### SOURCE PASSAGE
Author: Heiko Schlittermann Date: To: exim-users Subject: Re: [exim] TLS session is required,
but an attempt to start TLS failed
Patrick Porteous via Exim-users <exim-users@???> (Di 18 Okt 2022 14:58:49 CEST): > I've recently started receiving the following message in my log files when
> sending to one host:
>
> 2022-10-18 07:12:45 H=example.com [###.###.###.199]: a TLS session is
> required, but an attempt to start TLS failed … >
> The error is causing email addressed to this host to hang in my queue and
> then fail to be delivered after the time out period. My exim.config is
> setup with the following options enabled:
>
> tls_advertise_hosts = *
> tls_certificate = /usr/local/ssl/apache-selfsigned.crt
> tls_privatekey = /usr/local/ssl/apache-selfsigned.key
This is for your Exim acting as a server, but I understand, that you're
sending *to another* host, so it irrelevant here.
> verify error:num=18:self signed certificate … this can be an issue, depending on the TLS settings of your remote
transport.
Find the transport
exim -bt <recipient>
and review the transport configuration (or share it with us).
Normally Exim should fallback to clear text communication if TLS isn't
possible, so I suspect you having some TLS related transport settings.

Stored data entries:
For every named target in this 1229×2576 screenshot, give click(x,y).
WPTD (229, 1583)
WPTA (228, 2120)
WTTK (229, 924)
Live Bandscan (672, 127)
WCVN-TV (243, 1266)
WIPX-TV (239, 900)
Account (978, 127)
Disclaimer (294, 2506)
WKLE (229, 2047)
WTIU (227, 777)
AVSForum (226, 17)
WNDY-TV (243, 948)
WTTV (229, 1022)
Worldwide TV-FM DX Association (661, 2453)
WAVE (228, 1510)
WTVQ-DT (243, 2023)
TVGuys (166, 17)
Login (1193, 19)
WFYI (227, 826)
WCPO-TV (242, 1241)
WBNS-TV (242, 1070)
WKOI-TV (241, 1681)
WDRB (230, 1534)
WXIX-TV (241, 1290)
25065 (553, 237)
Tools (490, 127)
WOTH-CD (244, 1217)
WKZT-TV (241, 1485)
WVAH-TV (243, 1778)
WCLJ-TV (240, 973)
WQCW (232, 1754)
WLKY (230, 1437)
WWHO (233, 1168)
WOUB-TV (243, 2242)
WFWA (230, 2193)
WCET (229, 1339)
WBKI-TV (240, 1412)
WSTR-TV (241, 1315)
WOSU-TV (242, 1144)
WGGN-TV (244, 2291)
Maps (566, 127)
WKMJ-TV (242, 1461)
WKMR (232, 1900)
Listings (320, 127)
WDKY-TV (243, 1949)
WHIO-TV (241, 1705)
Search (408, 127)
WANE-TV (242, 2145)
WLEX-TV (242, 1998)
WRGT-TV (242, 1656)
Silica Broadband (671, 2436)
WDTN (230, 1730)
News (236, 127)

### REQUIRED ACTION
Reproduce the Exim TLS post word for word, starting at "Find the transport" and ending at "related transport settings.". These items have no connection to the Exim TLS post.

### ANSWER SECTION
Find the transport
exim -bt <recipient>
and review the transport configuration (or share it with us).
Normally Exim should fallback to clear text communication if TLS isn't
possible, so I suspect you having some TLS related transport settings.